Crisi/ La proposta della Lega: Tagliare le pensioni a terroristi e mafiosi
La parola crisi non sempre vuol dire sacrifici. Soprattutto per chi ha dei debiti con la società. Perchè se in Italia ci sono anziani che percepiscono meno di 500 euro di pensione dovendo stringere la cinghia per arrivare a fine mese, ci sono anche boss, terroristi e mafiosi di ogni genere e sorta che percepiscono la stessa pensione. Un'ingiustizia insomma. Sono i mafiosi over 60, ad ottenere come se nulla fosse, un sussidio pensionistico alla pari dei propri coetanei, con la differenza che in molti casi, i loro lavori sono stati per anni solo coperture. E ora le mogli vivono grazie alle pensioni guadagnate ingiustamente. Il problema è stato sollevato dal Carroccio che presenterà una proposta di legge alla Camera per far perdere a boss ed eversori la possibilità di percepire dei sussidi pubblici da parte dello Stato. Insomma l'impegno della Lega è chiaro: se in Italia bisogna tirar la cinghia i primi a doverlo fare devono essere coloro che stanno pagando i loro sbagli in carcere, che non hanno diritto e soprattutto hanno sempre approfittato delle situazioni.
"Abbiamo il dovere d'intervenire per porre rimedio a questa stortura normativa affinchè le famiglie delle vittime non si sentano prese in giro" spiega ad Affari Carolina Lussana, vicepresidente della Lega Nord alla Camera: "Ci impegneremo in tutto e per tutto perchè chi vive nella legalità devono continuare ad aver fiducia nelle istituzioni". Chi viene condannato per motivi di mafia non deve prendere neanche un euro dallo stato"

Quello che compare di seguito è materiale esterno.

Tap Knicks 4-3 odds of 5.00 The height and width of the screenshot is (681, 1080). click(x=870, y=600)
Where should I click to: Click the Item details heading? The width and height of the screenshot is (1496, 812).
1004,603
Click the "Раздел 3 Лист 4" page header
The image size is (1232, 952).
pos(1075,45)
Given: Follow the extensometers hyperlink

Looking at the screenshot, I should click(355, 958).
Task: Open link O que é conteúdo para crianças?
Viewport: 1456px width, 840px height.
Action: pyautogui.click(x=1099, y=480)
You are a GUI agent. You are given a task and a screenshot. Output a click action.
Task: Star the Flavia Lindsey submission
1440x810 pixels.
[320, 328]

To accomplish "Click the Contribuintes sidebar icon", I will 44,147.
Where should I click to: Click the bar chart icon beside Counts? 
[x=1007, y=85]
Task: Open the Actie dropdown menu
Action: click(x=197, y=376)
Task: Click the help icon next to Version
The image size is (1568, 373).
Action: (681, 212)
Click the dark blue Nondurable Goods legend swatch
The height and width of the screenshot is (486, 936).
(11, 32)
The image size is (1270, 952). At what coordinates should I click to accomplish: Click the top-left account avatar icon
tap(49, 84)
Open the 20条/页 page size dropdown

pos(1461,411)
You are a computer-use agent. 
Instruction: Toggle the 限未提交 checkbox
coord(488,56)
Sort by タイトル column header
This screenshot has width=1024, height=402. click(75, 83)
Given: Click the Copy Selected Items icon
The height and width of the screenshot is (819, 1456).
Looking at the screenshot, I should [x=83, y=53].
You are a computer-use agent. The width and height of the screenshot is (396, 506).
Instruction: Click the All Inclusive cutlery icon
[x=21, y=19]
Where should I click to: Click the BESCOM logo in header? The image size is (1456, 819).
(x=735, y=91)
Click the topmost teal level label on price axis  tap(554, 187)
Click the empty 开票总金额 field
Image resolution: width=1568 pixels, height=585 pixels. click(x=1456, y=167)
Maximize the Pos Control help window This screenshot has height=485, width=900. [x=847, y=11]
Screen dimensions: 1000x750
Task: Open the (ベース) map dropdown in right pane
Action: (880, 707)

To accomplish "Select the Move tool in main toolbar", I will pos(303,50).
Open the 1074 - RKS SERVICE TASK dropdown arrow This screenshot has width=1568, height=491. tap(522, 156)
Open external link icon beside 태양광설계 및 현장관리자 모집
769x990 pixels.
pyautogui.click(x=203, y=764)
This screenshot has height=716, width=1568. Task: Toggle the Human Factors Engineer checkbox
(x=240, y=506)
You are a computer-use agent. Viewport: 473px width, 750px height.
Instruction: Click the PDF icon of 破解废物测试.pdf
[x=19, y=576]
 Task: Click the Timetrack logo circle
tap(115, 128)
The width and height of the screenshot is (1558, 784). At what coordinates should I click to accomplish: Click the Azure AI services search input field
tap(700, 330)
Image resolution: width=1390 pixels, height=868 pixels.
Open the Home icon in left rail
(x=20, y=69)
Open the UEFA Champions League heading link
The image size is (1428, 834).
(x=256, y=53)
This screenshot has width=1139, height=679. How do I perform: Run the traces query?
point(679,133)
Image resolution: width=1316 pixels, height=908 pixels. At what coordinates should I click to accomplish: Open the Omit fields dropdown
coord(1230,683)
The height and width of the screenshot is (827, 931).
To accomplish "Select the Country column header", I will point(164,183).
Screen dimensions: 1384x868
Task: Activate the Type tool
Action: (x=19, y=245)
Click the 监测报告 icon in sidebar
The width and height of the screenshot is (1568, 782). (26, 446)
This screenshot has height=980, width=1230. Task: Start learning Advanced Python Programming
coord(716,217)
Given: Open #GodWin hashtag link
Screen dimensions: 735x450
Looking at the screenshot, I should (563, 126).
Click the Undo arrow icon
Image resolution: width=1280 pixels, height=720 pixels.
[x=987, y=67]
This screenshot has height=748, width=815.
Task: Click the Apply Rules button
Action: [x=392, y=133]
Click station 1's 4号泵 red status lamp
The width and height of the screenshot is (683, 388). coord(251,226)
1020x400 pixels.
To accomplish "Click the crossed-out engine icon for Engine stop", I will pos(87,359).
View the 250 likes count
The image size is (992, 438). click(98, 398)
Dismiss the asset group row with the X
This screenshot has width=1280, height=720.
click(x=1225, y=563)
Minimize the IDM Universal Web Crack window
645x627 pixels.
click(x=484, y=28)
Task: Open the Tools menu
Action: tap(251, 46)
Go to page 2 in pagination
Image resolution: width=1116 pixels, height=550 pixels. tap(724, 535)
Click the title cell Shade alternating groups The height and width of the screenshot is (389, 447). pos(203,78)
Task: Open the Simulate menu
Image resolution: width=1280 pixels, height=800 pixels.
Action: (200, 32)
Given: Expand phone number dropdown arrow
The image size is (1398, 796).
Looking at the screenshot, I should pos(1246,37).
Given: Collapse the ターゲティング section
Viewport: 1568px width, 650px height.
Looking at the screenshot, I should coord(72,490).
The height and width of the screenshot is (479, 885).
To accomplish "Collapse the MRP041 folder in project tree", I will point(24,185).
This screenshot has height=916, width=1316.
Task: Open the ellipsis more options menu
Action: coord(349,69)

''Si parla di crisi, di sacrifici, di tagli. Tutto bene. Ma perchè si erogano le pensioni ai boss mafiosi e gli si concede lo stesso trattamento di cittadini onesti, che hanno lavorato tanti anni e versato i contributi''. E' quanto afferma il deputato della Lega Nord e componente della Commissione antimafia Gianluca Buonanno, secondo il quale ''è ora che il governo cominci a tagliare queste scandalose elargizioni in contrasto con l'articolo 1 della nostra Costituzione, quando recita che l'Italia è una repubblica fondata sul lavoro, quello vero, non quello con lupara, cemento o kalashnikov. La cosa ancora più vergognosa è che a molti mafiosi hanno sequestrato i beni e in alcuni casi non vorrei che addirittura usufruissero dell’assegno sociale. Ci sono boss mafiosi che percepiscono la pensione sociale o comunque dell’Inps e questi sono dei delinquenti che devono rimanere in galera e lo Stato gli da anche dei soldi”.
LA PROPOSTA DI LEGGE- Sarà presentata alla Camera una proposta di legge che intende essere una iniziativa tecnica e politica affinchè i condannati per atti di terrorismo e di criminalità organizzata perdano il diritto al trattamento pensionistico.